═════ PROVIDED INFORMATION ═════

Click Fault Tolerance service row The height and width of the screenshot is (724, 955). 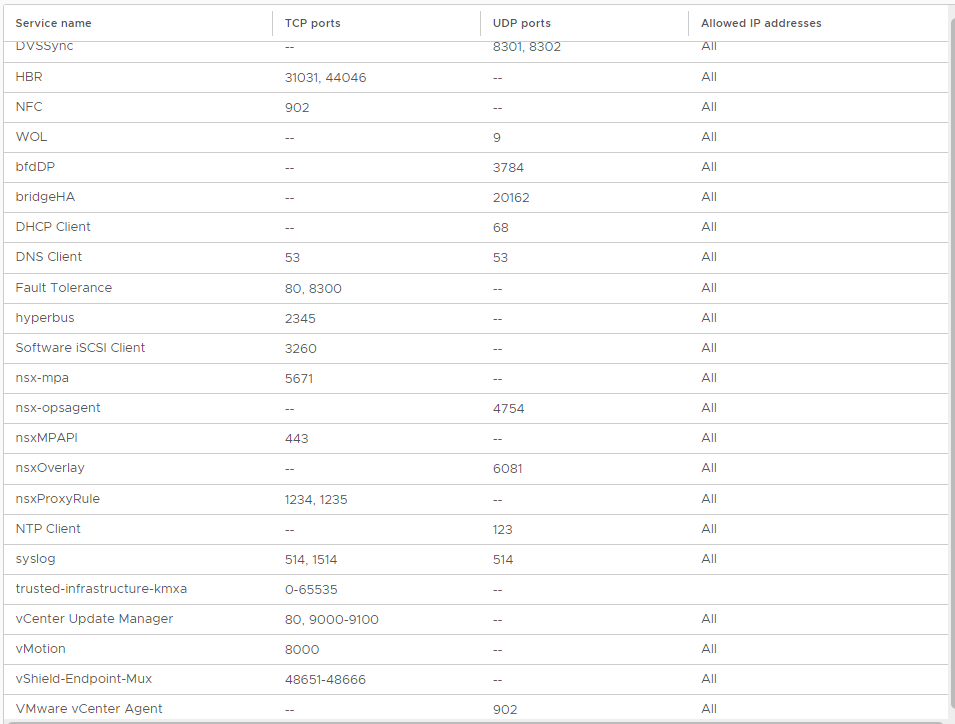[476, 288]
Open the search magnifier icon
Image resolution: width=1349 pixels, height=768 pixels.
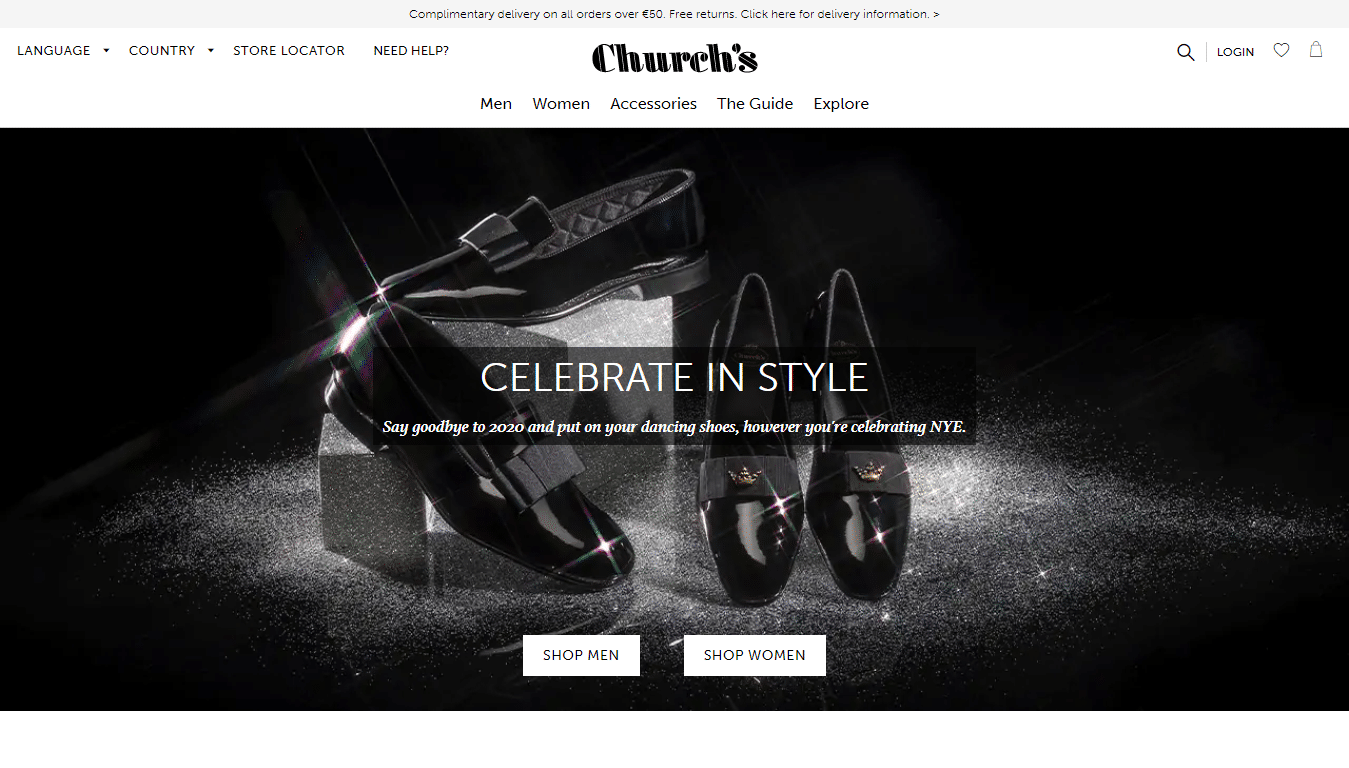[x=1185, y=52]
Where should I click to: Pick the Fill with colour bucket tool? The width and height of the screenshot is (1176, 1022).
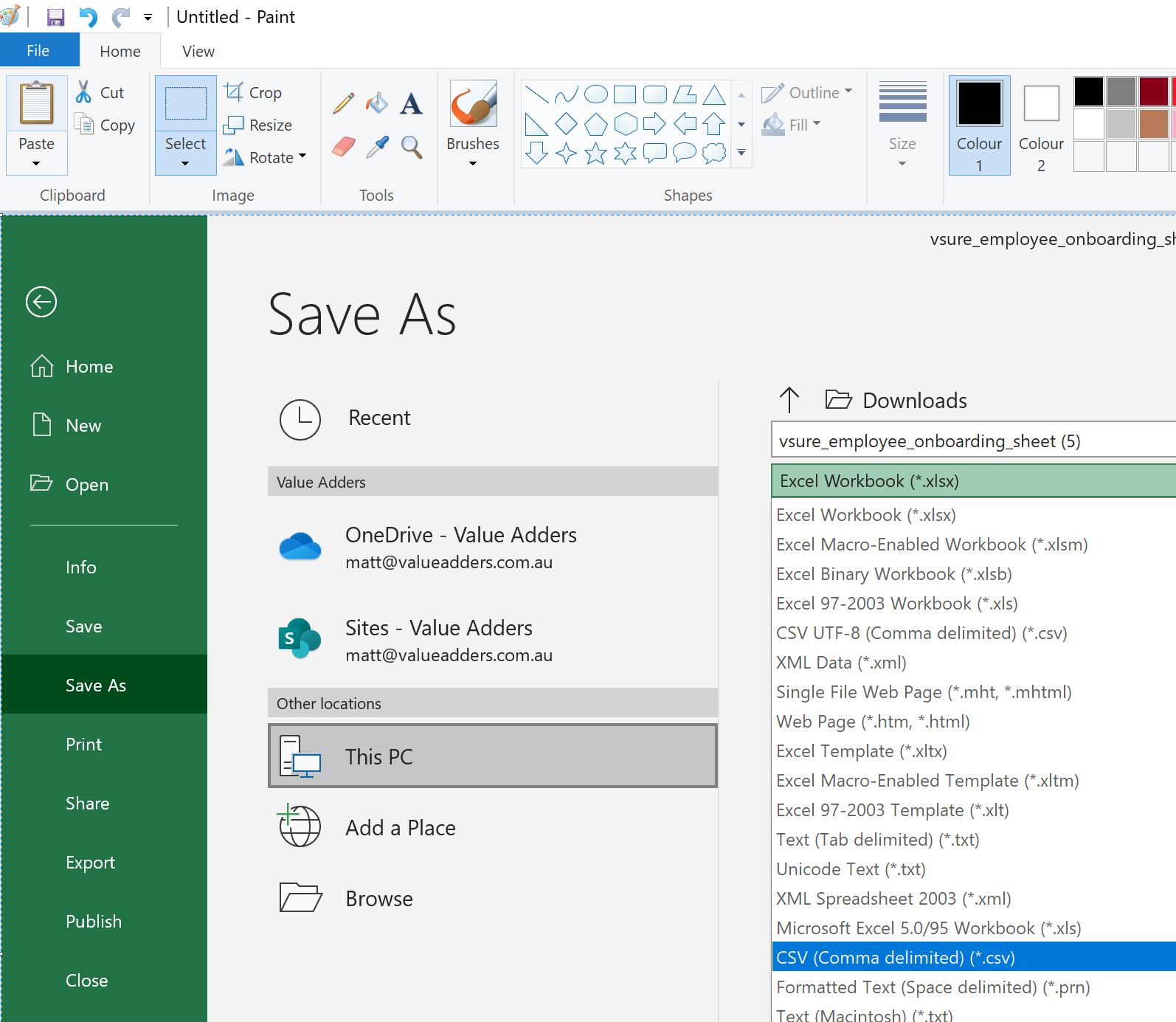point(377,103)
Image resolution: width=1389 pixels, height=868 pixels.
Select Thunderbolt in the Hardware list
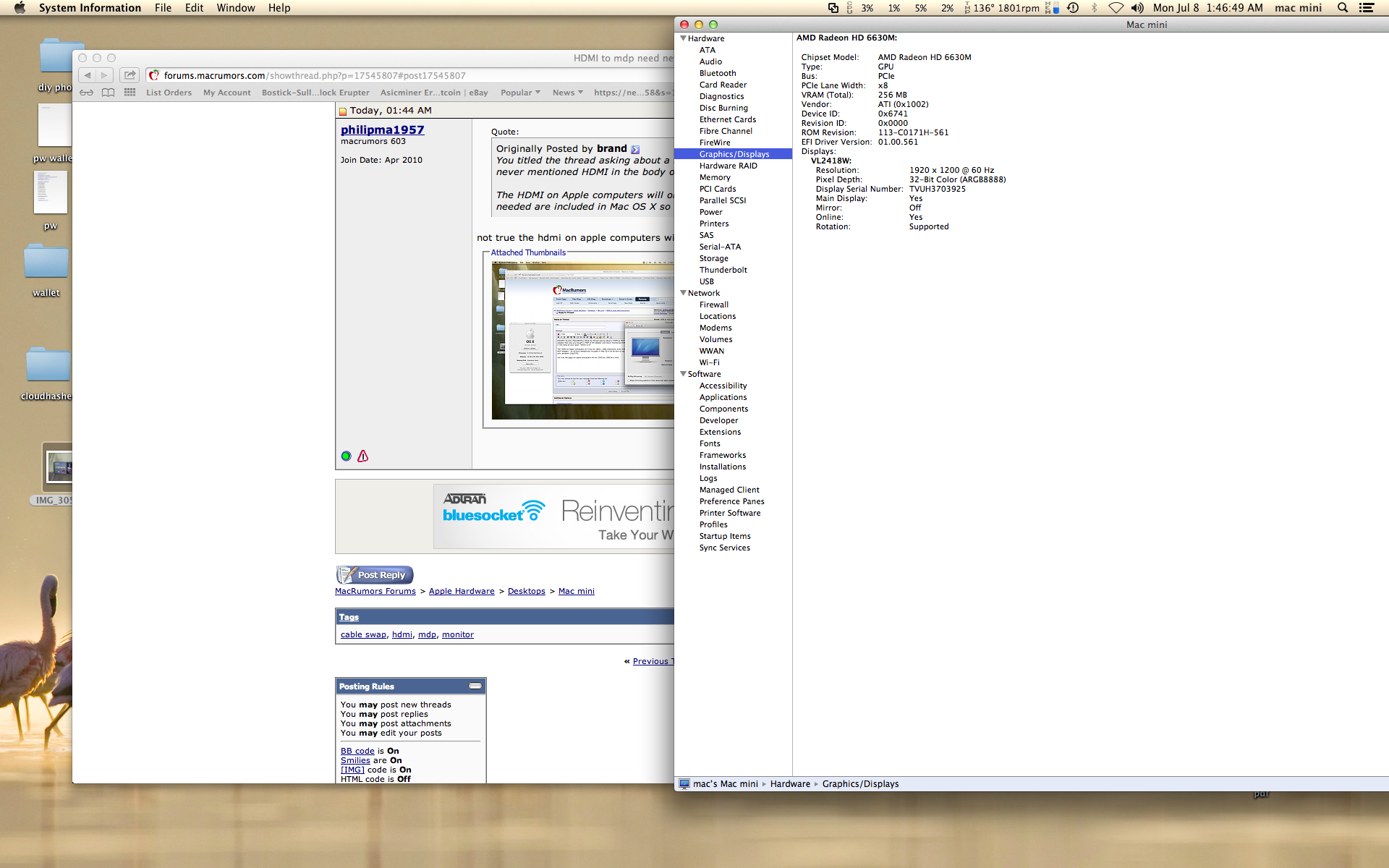tap(723, 270)
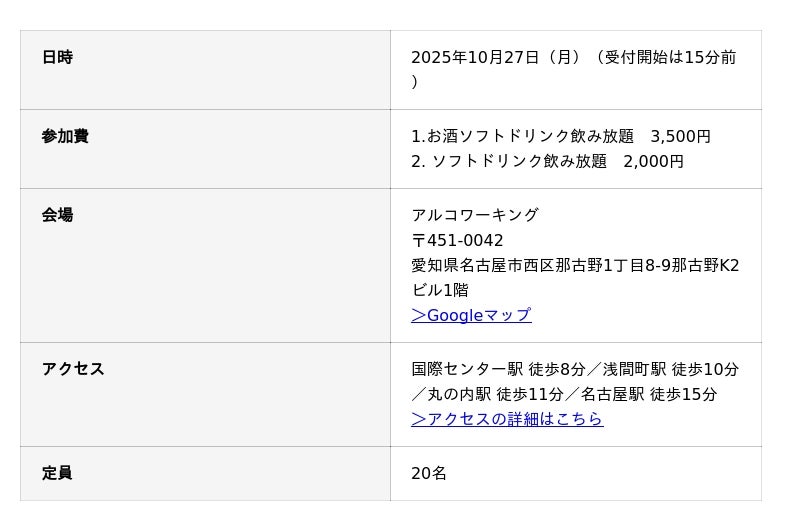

═════

Please pick out and copy every line of the listing above that contains the word "Image". Case counts, so skip lines where it appears only in different capitalization.

Image resolution: width=1349 pixels, height=768 pixels.
Image resolution: width=1389 pixels, height=868 pixels.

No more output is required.